任务目标:
(A) 根据这篇古文节选的译文,列出猿猴在其林中自由跳跃、称王称霸的全部高大乔木。
(B) 接着这篇古文节选的最后一句往下续写。

初生婴儿的拖累太多太多了。舍弃价值千金的璧玉,背着婴儿就跑,为了什么呢?’林回
说:‘价值千金的璧玉跟我是以利益相合,这个孩子跟我则是以天性相连。’以利益相合
的,遇上困厄、灾祸、忧患与伤害就会相互抛弃;以天性相连的,遇上困厄、灾祸、忧患与
伤害就会相互包容。相互收容与相互抛弃差别也就太远了。而且君子的交谊淡得像清水一
样,小人的交情甜得像甜酒一样;君子淡泊却心地亲近,小人甘甜却利断义绝。大凡无缘无
故而接近相合的,那么也会无缘无故地离散。”孔子说:“我会由衷地听取你的指教!”于
是慢慢地离去,闲放自得地走了回来,终止了学业丢弃了书简,弟子没有一个侍学于前,可
是他们对老师的敬爱反而更加深厚了。
    
    有一天,桑雽又说:“舜将死的时候,用真道晓谕夏禹说:‘你要警惕啊!身形不如顺
应,情感不如率真。顺应就不会背离,率真就不会劳苦;不背离不劳神,那么也就不需要用
纹饰来装扮身形;无须纹饰来矫造身形,当然也就不必有求于外物。’”
    
    【原文】
    
    庄子衣大布而补之(1),正緳系履而过魏王(2)。魏王曰:“何先生之惫邪?”
    
    庄子曰:“贫也,非惫也。士有道德不能行,惫也;衣弊履穿,贫也,非惫也;此所谓
非遭时也。王独不见夫腾猿乎?其得枏梓豫章也(3),揽蔓其枝而王长其间(4),虽羿、
蓬蒙不能眄睨也(5)。及其得柘棘枳枸之间也(6),危行侧视(7),振动悼慄(8);此
筋骨非有加急而不柔也(9),处势不便,未足以逞其能也。今处昏上乱相之间(10),而
欲无惫,奚可得邪?此比干之见剖心征也夫(11)!”
    
    【译文】
    
    庄子身穿粗布衣并打上补钉,工整地用麻丝系好鞋子走过魏王身边。魏王见了说:“先
生为什么如此疲惫呢?”
    
    庄子说:“是贫穷,不是疲惫。士人身怀道德而不能够推行,这是疲惫;衣服坏了鞋子
破了,这是贫穷,而不是疲惫。这种情况就是所谓生不逢时。大王没有看见过那跳跃的猿猴
吗?它们生活在楠、梓、豫、章等高大乔木的树林里,抓住藤蔓似的小树枝自由自在地跳跃
而称王称霸,即使是神箭手羿和逢蒙也不敢小看它们。等到生活在柘、棘、枳、枸等刺蓬灌
木丛中,小心翼翼地行走而且不时地左顾右盼,内心震颤恐惧发抖;这并不是筋骨紧缩有了
变化而不再灵活,而是所处的生活环境很不方便,不能充分施展才能。如今处于昏君乱臣的
时代,要想不疲惫,怎么可能呢?这种情况比干遭剖心刑戮就是最好的证明啊!”

目标定位数据:
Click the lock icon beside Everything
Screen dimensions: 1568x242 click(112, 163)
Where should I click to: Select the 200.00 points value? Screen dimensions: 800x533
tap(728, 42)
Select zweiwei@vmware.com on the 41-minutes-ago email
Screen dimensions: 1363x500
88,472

练习结果:
(A) 楠、梓、豫、章。

(B)
    
    【原文】
    
    孔子穷于陈蔡之间(1),七日不火食,左据槁木(2),右击槁枝,而歌猋氏之风
(3),有其具而无其数(4),有其声而无宫角(5),木声与人声,犁然有当于人之心
(6)。
    
    颜回端拱还目而窥之(7)。仲尼恐其广己而造大也(8),爱己而造哀也(9),曰:
“回,无受天损易,无受人益难(10)。无始而非卒也(11),人与天一也。夫今之歌者其
谁乎?”
    
    回曰:“敢问无受天损易。”仲尼曰:“饥渴寒暑,穷桎不行(12),天地之行也,运
物之泄也(13),言与之偕逝之谓也(14)。为人臣者,不敢去之(15)。执臣之道犹若
是,而况乎所以待天乎!”
    
    “何谓无受人益难?”仲尼曰:“始用四达(16),爵禄并至而不穷,物之所利,乃非
己也,吾命其在外者也(17)。君子不为盗,贤人不为窃。吾若取之,何哉!故曰,鸟莫知
于鷾鸸(18),目之所不宜处(19),不给视(20),虽落其实(21),弃之而走。其畏人
也,而袭诸人间(22),社稷存焉尔(23)。”
    
    “何谓无始而非卒?”仲尼曰:“化其万物而不知其禅之者(24),焉知其所终?焉知
其所始?正而待之而已耳(25)。”
    
    “何谓人与天一邪?”仲尼曰:“有人,天也;有天,亦天也。人之不能有天,性也,
圣人晏然体逝而终矣(26)!”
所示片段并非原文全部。